Irish-born American author and librarian

Frances Margaret Milne (pen name, Margaret Frances; June 30, 1846 – April 1910) was an Irish-born American author and librarian of the long nineteenth century. With her family, she removed from Ireland, to Pennsylvania, and then to California where she wrote for various journals. Her works included, For to-day : poems (1893), A cottage gray and other poems (1895), Heliotrope (1897), Our little roman, verses of childhood (1902), and Passing of the village (1902). She was interested in the single-tax movement.

==Biography==
Frances Margaret Milne was born in the north of Ireland, June 30, 1846. In 1849, her parents came to the United States and settled in Pennsylvania. In 1869, her family moved to [California. She was educated mainly at home. From her 13th to her 16th year, she attended a public school. Her training was quite thorough, and her reading covered a wide range of authors.

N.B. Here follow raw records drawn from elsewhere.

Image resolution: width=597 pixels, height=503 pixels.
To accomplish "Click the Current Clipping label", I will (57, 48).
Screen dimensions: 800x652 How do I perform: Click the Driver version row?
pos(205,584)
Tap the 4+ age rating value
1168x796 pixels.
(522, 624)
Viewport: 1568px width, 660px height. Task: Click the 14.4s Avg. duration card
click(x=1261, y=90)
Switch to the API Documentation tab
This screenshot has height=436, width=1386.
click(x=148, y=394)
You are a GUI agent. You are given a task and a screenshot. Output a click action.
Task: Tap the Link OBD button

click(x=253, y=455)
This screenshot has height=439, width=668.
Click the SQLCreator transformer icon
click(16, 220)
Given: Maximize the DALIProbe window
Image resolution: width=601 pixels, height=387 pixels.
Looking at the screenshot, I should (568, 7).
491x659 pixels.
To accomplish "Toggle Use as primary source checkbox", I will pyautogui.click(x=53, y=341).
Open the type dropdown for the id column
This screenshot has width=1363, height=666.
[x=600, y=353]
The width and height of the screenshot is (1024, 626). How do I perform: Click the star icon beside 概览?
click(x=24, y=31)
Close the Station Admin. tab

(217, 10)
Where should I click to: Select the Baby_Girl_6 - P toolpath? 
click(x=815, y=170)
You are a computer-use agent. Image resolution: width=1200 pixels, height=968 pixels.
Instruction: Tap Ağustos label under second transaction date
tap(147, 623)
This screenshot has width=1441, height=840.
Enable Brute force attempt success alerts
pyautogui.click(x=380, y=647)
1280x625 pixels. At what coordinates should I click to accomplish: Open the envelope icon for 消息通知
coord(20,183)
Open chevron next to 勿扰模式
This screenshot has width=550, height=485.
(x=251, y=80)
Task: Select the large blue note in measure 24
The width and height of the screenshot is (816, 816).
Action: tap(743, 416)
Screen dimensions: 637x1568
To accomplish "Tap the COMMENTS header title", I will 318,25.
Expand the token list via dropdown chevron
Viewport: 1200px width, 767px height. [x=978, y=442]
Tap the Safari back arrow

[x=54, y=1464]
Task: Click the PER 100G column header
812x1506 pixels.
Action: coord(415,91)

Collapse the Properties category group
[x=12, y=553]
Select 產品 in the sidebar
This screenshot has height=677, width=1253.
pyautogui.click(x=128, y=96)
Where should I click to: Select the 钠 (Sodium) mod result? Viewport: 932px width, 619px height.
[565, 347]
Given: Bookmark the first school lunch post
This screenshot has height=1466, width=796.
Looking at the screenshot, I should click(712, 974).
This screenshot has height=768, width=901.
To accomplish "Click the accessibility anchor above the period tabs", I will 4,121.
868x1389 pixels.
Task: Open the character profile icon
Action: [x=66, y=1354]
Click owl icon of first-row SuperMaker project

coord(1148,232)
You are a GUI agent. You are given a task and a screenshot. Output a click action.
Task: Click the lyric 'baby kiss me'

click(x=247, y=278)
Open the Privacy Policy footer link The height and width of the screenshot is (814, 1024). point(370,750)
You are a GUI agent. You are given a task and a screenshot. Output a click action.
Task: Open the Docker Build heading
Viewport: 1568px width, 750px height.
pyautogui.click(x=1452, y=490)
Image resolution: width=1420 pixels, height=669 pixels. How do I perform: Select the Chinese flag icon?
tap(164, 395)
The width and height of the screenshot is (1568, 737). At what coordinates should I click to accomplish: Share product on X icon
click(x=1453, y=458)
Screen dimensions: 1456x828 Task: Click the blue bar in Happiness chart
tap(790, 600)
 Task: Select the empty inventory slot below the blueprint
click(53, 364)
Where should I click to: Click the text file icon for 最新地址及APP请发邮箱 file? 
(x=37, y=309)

Milne was married in California. She began to write, in both prose and verse, in early life, and her work attracted attention. She published poems in the San Francisco Star and many other prominent Pacific-coast journals. For some years, she made her home in San Luis Obispo, California, where she served as the librarian of the San Luis Obispo Free Public Library. In 1883, she became interested in the single-tax movement, and many of her songs were written in the interest of that movement. She made a profound study of economic and political questions, and with pen and voice, she aided in extending the discussion of the relations of progress and poverty, and of individuals and society. Subsequent to the publication of her earliest productions in the Cincinnati Christian Standard, she wrote and published much. In 1872, she issued a book, a story for young people. She wrote a number of poems, essays and sketches over the pen-name "Margaret Frances." In all her work on reform, she used her own name in full.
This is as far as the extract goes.